Вечер уже совсем вступил в свои права, постепенно скрадывая дневные тепло и свет. Чем ниже садилось солнце, тем уютнее становилось в квартире. Вот щелкнул вскипевший чайник, и сразу раздался негромкий стук.
Это была Лена. Выглядела девушка устало и мрачно. Я посторонился, пропуская её в дом, и, захлопнув входную дверь, спросил:
— Светлицкий?
Лена мотнула головой и молча повесила куртку. Прошли в кухню, куда уже вернулся и Рус. Налили вина, пахнущего югом, на котором я никогда не был. Выпили, чувствуя, как тепло разливается по телу. Заулыбались, расслабились. Я поднял тост.

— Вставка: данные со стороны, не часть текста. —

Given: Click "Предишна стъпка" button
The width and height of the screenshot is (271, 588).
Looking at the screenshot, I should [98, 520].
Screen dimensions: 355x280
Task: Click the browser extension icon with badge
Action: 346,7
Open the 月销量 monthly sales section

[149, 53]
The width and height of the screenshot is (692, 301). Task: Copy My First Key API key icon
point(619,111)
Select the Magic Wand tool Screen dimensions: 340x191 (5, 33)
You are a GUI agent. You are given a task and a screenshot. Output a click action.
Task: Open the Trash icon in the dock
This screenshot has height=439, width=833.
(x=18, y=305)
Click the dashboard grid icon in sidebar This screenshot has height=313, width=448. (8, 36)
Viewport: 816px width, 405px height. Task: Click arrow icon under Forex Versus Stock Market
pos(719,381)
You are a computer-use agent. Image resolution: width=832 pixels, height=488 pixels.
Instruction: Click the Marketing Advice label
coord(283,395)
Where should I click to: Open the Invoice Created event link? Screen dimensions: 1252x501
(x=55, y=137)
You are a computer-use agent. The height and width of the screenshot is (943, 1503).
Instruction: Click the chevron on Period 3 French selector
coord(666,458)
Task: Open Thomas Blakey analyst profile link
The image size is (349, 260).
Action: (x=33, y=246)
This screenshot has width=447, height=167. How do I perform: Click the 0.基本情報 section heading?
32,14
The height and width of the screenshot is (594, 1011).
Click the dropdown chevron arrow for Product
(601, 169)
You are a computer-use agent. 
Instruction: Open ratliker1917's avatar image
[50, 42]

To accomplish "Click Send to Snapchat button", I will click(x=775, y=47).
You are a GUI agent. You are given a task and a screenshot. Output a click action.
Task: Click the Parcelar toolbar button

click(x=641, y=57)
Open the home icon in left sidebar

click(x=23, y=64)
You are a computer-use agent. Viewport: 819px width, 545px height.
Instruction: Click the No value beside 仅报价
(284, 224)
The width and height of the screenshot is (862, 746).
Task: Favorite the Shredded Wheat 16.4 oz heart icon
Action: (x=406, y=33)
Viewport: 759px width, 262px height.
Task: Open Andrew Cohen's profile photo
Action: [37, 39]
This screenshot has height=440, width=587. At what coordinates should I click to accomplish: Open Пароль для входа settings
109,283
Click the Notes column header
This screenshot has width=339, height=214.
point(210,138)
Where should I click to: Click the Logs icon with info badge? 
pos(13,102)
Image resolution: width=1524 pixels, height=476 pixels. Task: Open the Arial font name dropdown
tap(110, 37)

— За нас, ребят. За друзей!
Зазвенели фужеры. Дышать стало легче, жить — веселее. Я закусил и посмотрел Лене в глаза.
— Рассказывай.
Она шумно выдохнула и положила голову на ладони, уперев руки локтями в стол.
— Паша сейчас в клубе. С дружками и бабами какими-то…
Мы разом помрачнели. О Светлицком знала уже даже Милка, так что сейчас всем всё сразу стало понятно. Рус уныло болтал в стакане трубочкой, Мила откинулась на спинку стула и смотрела в потолок, я же уставился на оранжевый маникюр Лены. Аккуратные, короткие, но все же длиннее, чем у Иволги, ноготки. Блестящие и яркие. Почему Светлицкий не ценит девушку с такими руками?
— Брось его, — посоветовала Милка. — Даже мне понятно, что парень у тебя отвратительный.
Лена вскинулась было, но промолчала. Во взгляде отчетливо читалось: «Тебе-то, убогая, откуда знать?» Я молчал. Теперь решил высказаться Рус:
— Люди, тебя окружающие — это очень важно. Особенно, если говорить о парне, ведь с ним ты можешь и всю жизнь прожить. Так что гигиена собственных близких — это жизненная необходимость.
— Знаешь, что?! — не выдержала Лена. — Глеба этому учи, чтобы воровок всяких в квартиру не пускал!